=== Section Start ===
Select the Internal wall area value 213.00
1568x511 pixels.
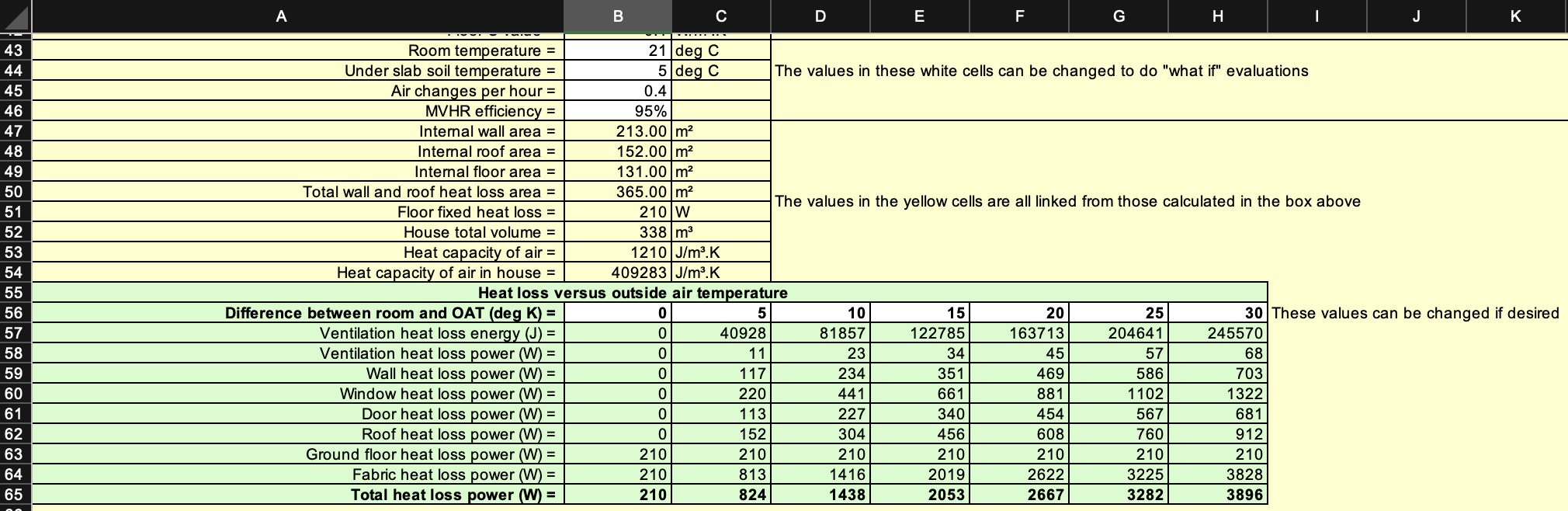coord(617,131)
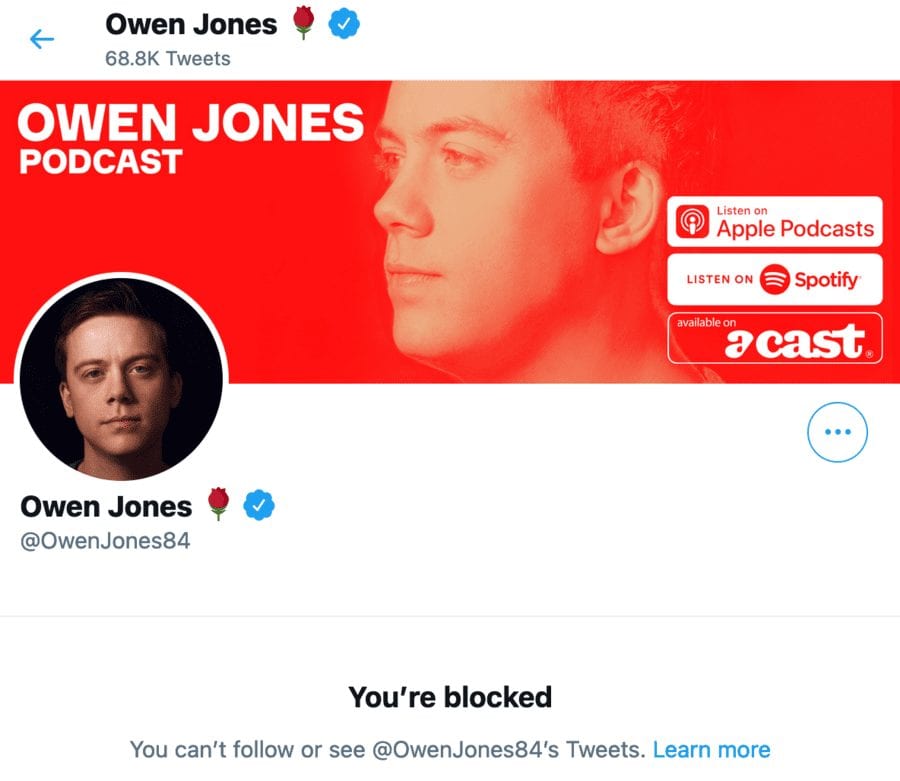Click the rose emoji beside the profile name
This screenshot has height=781, width=900.
coord(218,505)
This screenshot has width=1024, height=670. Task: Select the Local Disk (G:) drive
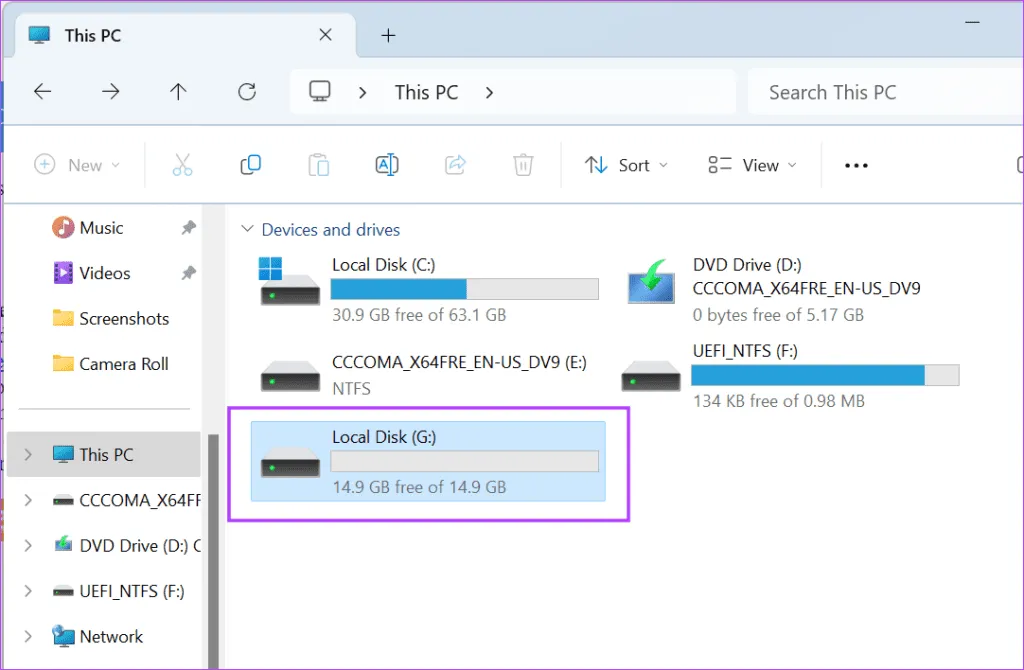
=== Section End ===
| Goal of the exercise |
Output each line above exactly. Skip the images.

| Solution for this exercise |
Select the Internal wall area value 213.00
1568x511 pixels.
coord(617,131)
Click the rose emoji beside the profile name
This screenshot has height=781, width=900.
coord(218,505)
This screenshot has width=1024, height=670. Task: Select the Local Disk (G:) drive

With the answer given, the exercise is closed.